§ **Exercise**
Copy exactly, and only, the lines from the line containing "This screenshot has height=744, width=1568." through the last line of the records below, both included, and leave out any pictures.

(Source records)
- Opening Delimiter -
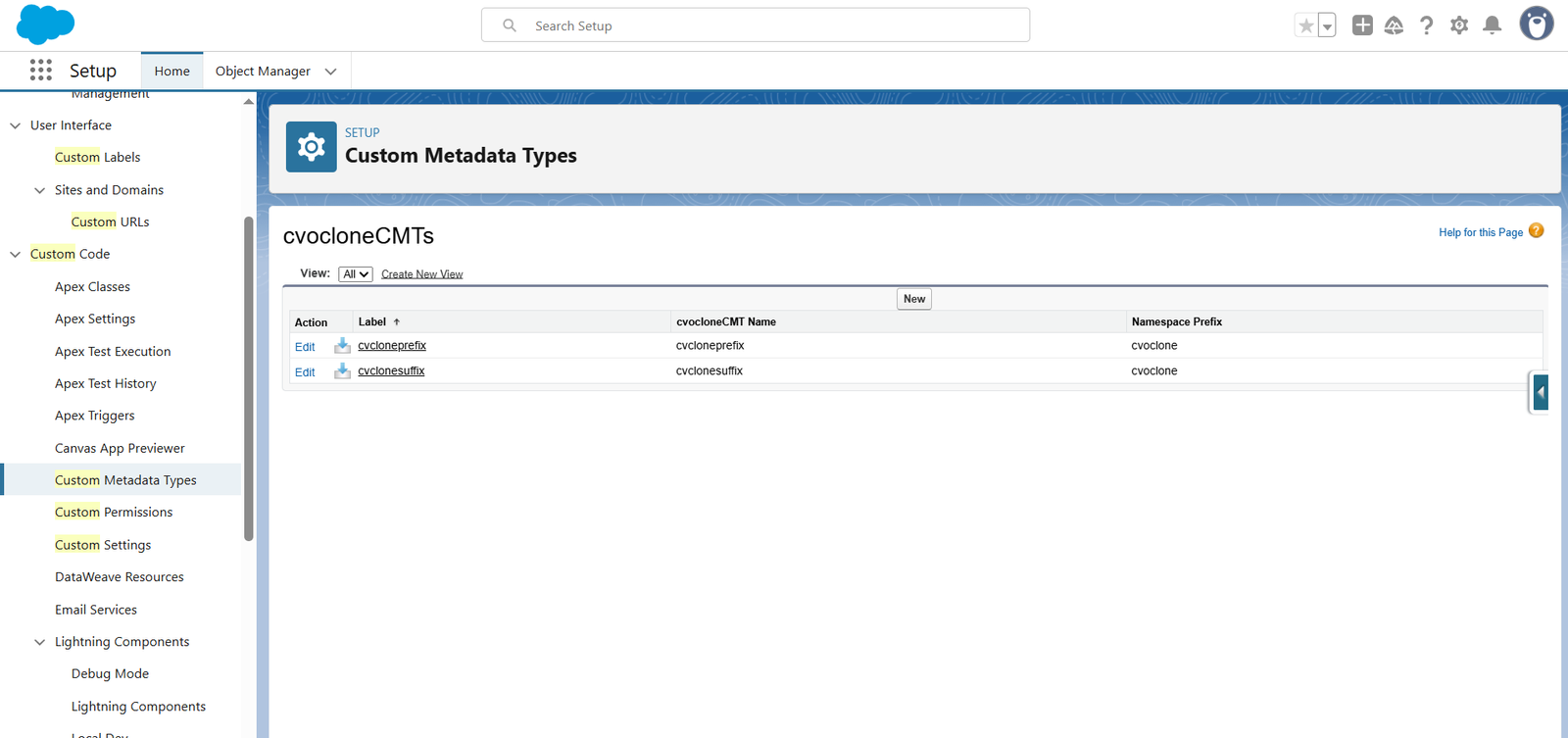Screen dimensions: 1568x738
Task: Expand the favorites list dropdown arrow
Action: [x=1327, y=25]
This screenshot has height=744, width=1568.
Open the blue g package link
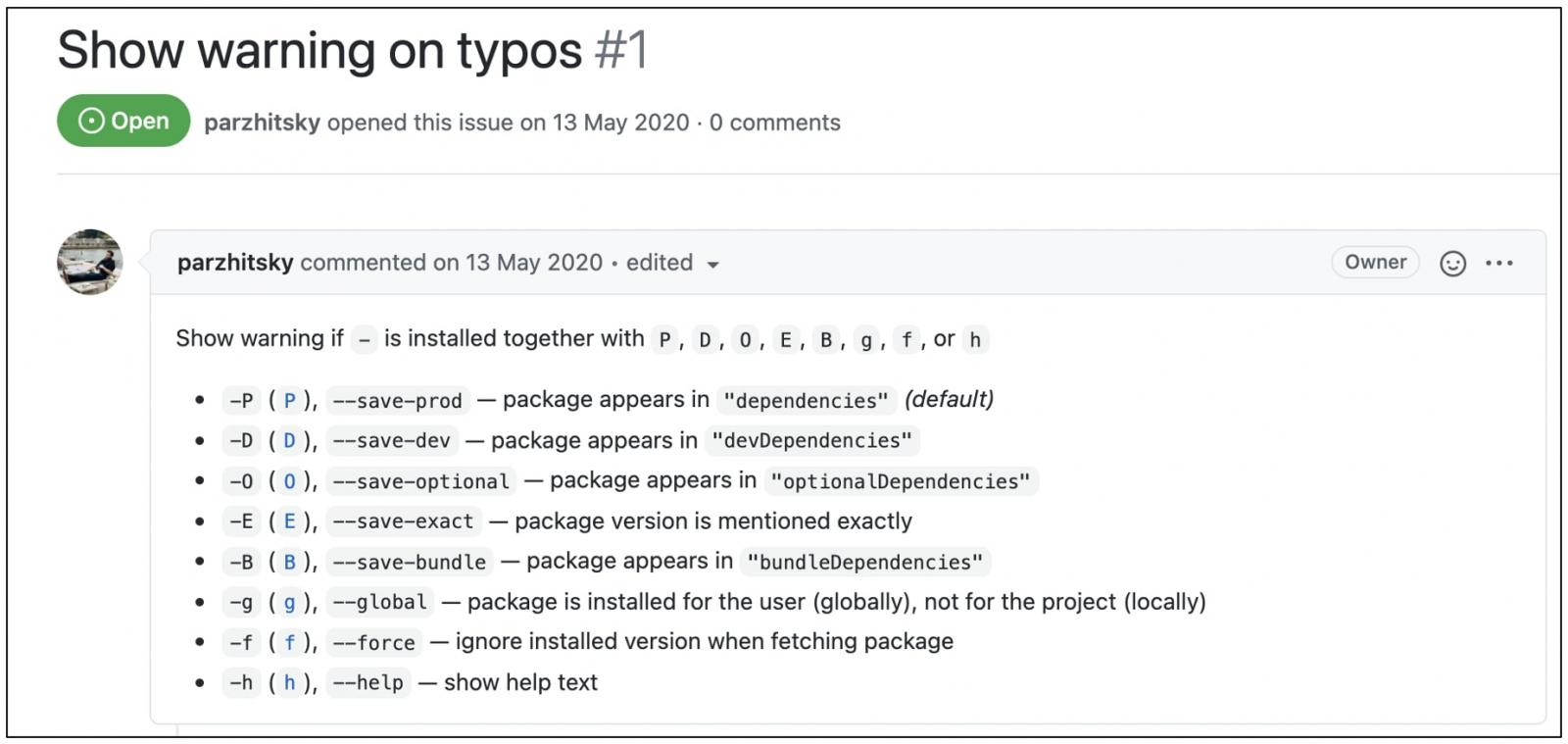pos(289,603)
- Closing Delimiter -
§ **Answer section**
This screenshot has height=744, width=1568.
Open the blue g package link
pos(289,603)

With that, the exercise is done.